SET PROBLEM
Copy the stretch of the material from the line containing "What do you see at coordinates (568, 172)" through the line containing "22/09/2024 is located", reproducing every line unchanged.
+++ ENTRIES +++
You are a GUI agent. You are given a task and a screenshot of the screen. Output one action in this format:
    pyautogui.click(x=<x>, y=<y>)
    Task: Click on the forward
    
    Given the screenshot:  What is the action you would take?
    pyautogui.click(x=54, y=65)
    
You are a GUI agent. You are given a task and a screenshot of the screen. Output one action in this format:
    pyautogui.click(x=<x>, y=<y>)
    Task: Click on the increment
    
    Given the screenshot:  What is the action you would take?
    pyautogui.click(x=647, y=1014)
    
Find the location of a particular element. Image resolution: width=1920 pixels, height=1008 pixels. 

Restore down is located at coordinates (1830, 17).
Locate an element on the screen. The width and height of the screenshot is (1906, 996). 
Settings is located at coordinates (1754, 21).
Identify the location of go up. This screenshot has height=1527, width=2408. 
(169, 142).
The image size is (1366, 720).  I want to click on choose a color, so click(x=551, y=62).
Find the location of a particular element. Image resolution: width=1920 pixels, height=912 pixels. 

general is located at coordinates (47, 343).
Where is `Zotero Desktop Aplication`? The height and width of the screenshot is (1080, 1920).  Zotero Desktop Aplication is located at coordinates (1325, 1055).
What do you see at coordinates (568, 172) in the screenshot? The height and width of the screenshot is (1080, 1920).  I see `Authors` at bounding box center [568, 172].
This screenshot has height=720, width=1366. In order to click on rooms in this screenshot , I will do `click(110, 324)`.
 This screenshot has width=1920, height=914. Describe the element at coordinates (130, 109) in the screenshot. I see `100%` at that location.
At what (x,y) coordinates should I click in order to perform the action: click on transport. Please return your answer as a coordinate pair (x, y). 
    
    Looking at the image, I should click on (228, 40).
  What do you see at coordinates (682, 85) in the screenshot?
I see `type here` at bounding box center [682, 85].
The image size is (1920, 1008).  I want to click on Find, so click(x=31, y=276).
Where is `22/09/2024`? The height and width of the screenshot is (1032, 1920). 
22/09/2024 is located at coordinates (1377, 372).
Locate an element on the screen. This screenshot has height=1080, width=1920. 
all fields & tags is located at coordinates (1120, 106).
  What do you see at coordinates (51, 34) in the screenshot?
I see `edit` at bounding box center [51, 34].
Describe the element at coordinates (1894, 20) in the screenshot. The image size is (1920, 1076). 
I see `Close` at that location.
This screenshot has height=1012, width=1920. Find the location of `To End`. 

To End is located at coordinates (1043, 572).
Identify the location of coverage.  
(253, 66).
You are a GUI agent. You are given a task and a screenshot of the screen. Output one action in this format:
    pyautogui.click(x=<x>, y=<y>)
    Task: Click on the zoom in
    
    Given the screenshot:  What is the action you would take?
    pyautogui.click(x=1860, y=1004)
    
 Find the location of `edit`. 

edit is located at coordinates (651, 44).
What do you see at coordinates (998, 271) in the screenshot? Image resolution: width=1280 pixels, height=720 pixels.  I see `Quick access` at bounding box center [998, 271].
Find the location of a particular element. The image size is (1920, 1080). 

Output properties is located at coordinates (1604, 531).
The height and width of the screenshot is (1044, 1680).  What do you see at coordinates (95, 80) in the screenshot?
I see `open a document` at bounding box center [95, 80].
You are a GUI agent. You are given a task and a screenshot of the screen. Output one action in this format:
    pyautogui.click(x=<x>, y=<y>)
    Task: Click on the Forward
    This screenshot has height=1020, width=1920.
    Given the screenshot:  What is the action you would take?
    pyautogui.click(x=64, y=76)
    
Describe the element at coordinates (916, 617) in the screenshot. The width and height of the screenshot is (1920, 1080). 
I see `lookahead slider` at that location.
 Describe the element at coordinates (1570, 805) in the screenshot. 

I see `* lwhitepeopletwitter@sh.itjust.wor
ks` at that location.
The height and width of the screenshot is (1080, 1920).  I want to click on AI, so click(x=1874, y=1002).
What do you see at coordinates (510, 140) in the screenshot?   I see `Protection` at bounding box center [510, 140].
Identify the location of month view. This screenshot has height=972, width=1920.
+++
ANSWER TO THE PROBLEM
What do you see at coordinates (568, 172) in the screenshot? The height and width of the screenshot is (1080, 1920).  I see `Authors` at bounding box center [568, 172].
This screenshot has height=720, width=1366. In order to click on rooms in this screenshot , I will do `click(110, 324)`.
 This screenshot has width=1920, height=914. Describe the element at coordinates (130, 109) in the screenshot. I see `100%` at that location.
At what (x,y) coordinates should I click in order to perform the action: click on transport. Please return your answer as a coordinate pair (x, y). 
    
    Looking at the image, I should click on (228, 40).
  What do you see at coordinates (682, 85) in the screenshot?
I see `type here` at bounding box center [682, 85].
The image size is (1920, 1008).  I want to click on Find, so click(x=31, y=276).
Where is `22/09/2024`? The height and width of the screenshot is (1032, 1920). 
22/09/2024 is located at coordinates (1377, 372).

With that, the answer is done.